Last year’s Hour of Code featured characters from “Frozen.” This year it’s Star Wars.
Code.org/Lucasfilm/DisneyWhat’s more exciting than making your own computer game? Why, making a Star Wars computer game, of course.
Code.org, a nonprofit organisation working to expand access to computer science, is bringing a sprinkle of Disney magic to its latest venture. Partnering with Disney and Lucasfilm, Code.org will kick off its Hour of Code event with a tutorial featuring characters from “Star Wars: The Force Awakens.”
The online lesson will teach kids how to build their own computer game and feature old favourites like Princess Leia, C-3PO and R2-D2, as well as new characters, Ray and BB-8. The tutorial will be available for free in 180 countries, translated into more than 400 languages and will be smartphone and tablet-friendly.
Code.org’s Hour of Code takes place every year during Computer Science Education Week, which this year is 7-13 December. The goal is to get as many people as possible to commit to an hour of coding, even US President Barack Obama participated last year. The nonprofit hopes the event will introduce more people to coding and raise awareness about the importance of computer science education.
The majority of schools in the US still do not offer any kind of computer science lessons, according to Code.org. Since its launch last year, more than 5 million students from around the world have enrolled in the Code.org’s online platform, including 10 percent of all K-8 students in the US.
One particular aim of Code.org is to introduce more girls to coding. Women held just 26 percent of computing jobs in the US in 2014, according to the National Center for Women and Information Technology. Technology companies have promised to address their lack of diversity, but progress has been slow.

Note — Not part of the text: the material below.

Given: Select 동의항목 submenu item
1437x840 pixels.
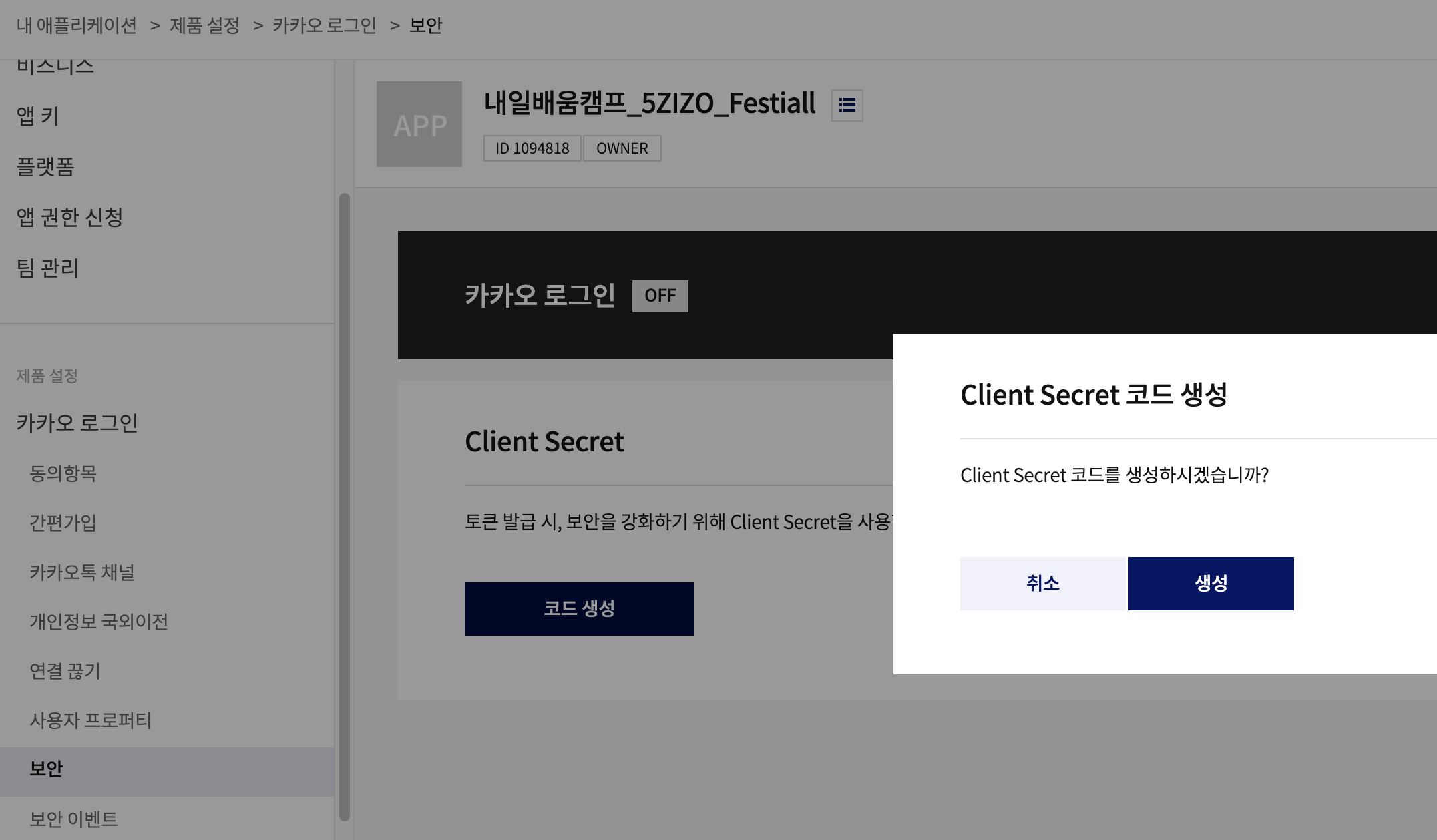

Code.org said 43 percent of its members are girls. In 2014, the Hour of Code tutorial featured characters Anna and Elsa from Disney’s “Frozen,” and was completed more than 13 million times. Star Wars has a cross-generational appeal, but the lead female characters who appear in the 2015 tutorial may draw in girls in a similar way that “Frozen” did.
“For generations, Star Wars has sparked kids’ curiosity and imagination, and we hope the appeal of characters like Princess Leia and Rey will help fuel greater participation in science and math, especially among girls, around the world,” said Kathleen Kennedy, Lucasfilm president, in a statement on Monday.